Bestes Jahr seit Aufzeichnung
Gross war die Freude an vielen Schwärmen von Ringeltauben, Buchfinken oder den vorbeiziehenden über hundert gesichteten Kormoranen in ihrem Formationsflug. Eine enorme Anzahl südwärtsziehender Schwalben war ebenfalls auszumachen, zur grossen Verwunderung in einer Schwalbengruppe zudem noch ein Mauersegler, der bei uns im Oktober längst nicht mehr vorkommt und der sich aus Norden herkommend den Schwalben angeschlossen hatte. Ebenfalls zwei Alpensegler waren in einer Schwalbengruppe mitziehend. Als Highlight galt die Sichtung eines Rotkehlpiepers. Dieser Zugvogel bewohnt die nördliche Taiga und die Strauchtundra in Eurasien und Alaska und überwintert in den Tropen Afrikas und Asiens. Bei den Greifvögeln war eine Rohrweihe zu sehen, welche ebenfalls über die Schweiz in ihr Überwinterungsgebiet in West- und Zentralafrika fliegt. Ziehende Rotmilane, welche von Nordskandinavien herkommen, wurden ebenfalls notiert, wie auch sehr viele Mäusebussarde, welche überwiegend Teilzieher sind. Dank der enorm guten Fernsicht und dem weiten Blickfeld konnten insgesamt 51 Vogelarten erkannt werden. Am meisten wurden Buchfinke, Mehlschwalben und Ringeltauben gezählt. Dazu noch einige Admiral Schmetterlinge, welche ebenfalls südwärtsziehen. Total wurden 7633 Vögel gezählt, soviele wie noch nie in den letzten 29 Jahren. Einzig in Adelboden wurden im Vergleich zum Hinterarni knapp 900 Individuen mehr gezählt.
Der Specht im Guschtistall
Seit vielen Jahren wird jeweils im Oktober unter BirdWatch OK Präsident Martin Pfister im leeren Guschtistall eine Festwirtschaft und eine Naturausstellung errichtet. Dieses Jahr war die Ausstellung dem «Specht – Zimmermann des Waldes» gewidmet. Spechte gehören zu den bekanntesten waldbewohnenden Tierarten. Bei Präparaten des Bunt-, Schwarz-, Grau- und Grünspechts konnte man diese wunderbaren Vögel ganz nah betrachten. Mit Literatur, Dokumentationsmaterial und einem Tonfilm wurde den Besuchern dieser Höhlenbrüter näher vorgestellt.
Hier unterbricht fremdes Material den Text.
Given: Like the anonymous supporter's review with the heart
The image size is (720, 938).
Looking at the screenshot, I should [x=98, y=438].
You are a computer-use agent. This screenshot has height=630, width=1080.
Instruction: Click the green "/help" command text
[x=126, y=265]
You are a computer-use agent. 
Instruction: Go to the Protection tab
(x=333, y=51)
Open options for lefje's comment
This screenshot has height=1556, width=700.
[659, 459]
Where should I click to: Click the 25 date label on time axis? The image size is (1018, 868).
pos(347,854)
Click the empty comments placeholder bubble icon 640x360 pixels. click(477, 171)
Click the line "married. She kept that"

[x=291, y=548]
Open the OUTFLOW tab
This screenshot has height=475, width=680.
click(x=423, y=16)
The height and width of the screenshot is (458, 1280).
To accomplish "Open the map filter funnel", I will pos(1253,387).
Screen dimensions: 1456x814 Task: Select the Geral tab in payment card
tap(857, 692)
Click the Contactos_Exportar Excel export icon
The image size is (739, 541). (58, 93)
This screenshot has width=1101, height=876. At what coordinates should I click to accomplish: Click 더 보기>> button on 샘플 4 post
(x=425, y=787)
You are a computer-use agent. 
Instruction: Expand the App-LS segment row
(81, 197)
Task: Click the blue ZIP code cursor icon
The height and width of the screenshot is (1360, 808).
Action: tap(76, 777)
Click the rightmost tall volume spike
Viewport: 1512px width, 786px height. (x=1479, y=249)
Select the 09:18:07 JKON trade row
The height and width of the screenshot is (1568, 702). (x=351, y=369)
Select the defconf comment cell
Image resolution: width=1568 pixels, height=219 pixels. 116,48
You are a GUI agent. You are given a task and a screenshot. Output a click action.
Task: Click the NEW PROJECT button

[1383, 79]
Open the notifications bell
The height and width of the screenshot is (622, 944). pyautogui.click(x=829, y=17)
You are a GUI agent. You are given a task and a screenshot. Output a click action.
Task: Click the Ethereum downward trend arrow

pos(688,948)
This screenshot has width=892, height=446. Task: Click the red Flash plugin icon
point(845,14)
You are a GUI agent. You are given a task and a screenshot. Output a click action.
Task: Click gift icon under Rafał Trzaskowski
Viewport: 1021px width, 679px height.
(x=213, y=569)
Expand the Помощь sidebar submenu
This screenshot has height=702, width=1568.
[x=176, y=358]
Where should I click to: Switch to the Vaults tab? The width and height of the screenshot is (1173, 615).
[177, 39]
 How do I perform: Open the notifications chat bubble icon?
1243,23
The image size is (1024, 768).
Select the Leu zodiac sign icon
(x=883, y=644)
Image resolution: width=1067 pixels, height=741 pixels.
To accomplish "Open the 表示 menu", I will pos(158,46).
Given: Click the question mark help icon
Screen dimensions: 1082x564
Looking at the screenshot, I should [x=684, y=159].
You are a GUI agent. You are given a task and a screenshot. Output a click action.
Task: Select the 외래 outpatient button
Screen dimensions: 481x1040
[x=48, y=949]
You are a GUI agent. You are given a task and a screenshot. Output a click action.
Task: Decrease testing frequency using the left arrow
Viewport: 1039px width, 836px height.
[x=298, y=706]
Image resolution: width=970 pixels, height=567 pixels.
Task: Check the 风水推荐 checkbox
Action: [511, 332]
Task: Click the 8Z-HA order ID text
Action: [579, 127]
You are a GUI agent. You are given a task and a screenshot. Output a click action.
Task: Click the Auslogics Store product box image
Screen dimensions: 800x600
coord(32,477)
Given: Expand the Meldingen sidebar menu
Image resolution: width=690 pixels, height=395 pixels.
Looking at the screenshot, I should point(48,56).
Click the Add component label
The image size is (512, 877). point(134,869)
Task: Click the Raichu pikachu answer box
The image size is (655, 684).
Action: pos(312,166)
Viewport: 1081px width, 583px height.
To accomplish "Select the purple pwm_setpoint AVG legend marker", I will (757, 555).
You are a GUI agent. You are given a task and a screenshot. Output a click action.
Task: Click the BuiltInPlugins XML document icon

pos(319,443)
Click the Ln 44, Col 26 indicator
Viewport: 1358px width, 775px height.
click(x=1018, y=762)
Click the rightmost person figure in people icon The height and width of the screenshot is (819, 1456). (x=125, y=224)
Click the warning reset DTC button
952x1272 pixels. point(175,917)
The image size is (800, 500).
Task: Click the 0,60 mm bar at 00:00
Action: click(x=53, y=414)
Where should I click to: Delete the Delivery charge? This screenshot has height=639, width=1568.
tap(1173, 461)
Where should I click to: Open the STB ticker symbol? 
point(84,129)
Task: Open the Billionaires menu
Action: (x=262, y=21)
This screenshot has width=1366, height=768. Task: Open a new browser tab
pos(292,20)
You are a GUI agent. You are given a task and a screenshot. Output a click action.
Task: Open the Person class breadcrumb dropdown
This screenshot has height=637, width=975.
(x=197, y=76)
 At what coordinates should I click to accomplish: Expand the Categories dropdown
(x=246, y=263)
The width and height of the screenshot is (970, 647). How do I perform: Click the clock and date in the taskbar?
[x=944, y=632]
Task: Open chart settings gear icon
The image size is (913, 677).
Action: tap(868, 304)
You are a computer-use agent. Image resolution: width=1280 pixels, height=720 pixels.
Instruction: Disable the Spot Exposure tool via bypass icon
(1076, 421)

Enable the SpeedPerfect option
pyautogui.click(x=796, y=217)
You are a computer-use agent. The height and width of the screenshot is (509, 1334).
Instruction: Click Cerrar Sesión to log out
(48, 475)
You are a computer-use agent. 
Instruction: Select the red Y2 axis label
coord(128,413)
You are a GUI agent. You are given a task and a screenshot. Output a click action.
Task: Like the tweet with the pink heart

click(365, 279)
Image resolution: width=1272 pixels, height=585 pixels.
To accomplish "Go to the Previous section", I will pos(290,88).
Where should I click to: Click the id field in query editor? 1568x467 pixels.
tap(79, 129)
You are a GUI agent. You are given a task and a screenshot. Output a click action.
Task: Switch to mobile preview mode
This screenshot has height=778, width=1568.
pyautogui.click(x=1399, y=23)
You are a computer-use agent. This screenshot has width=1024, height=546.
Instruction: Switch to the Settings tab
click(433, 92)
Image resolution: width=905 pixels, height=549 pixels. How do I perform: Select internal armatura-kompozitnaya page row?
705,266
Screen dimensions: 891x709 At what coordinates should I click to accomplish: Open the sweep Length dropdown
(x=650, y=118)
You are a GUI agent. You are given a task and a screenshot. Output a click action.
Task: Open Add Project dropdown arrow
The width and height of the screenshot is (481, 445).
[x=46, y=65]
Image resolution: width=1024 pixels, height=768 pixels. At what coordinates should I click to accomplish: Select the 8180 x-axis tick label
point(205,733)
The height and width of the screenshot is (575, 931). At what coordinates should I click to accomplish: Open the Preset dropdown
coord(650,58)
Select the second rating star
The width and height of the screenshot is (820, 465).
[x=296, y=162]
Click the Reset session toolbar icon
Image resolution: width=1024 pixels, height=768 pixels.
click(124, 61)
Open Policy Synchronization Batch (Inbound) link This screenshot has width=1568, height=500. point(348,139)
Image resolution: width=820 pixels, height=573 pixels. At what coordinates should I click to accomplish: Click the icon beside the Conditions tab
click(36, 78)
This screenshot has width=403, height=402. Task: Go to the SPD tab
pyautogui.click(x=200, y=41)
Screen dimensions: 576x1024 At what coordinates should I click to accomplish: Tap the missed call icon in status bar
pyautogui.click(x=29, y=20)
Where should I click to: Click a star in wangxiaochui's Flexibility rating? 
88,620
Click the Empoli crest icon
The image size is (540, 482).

So war im Guschtistall immer wieder das Klopfen des Spechts zu hören.
Chilbibetrieb
Im Rahmenprogramm spielten am Samstag «Erika, Fritz und Ursula» musikalisch auf und unterhielten die Abendbesuchenden in geselliger Runde. Am Sonntag musizierte das «Trio Schwalbengruess» im vollbesetzten Guschtistall und es wurde um Lebkuchen und Blumen gezwirbelt, man konnte sein Glück beim Schätzwettbewerb versuchen oder Feines aus «Kuri´s Küche» oder dem Kuchen- und Tortenbuffet geniessen. Die ganze NV Wasen-Vereinsfamilie hilft stets tatkräftig bei diesem Anlass mit.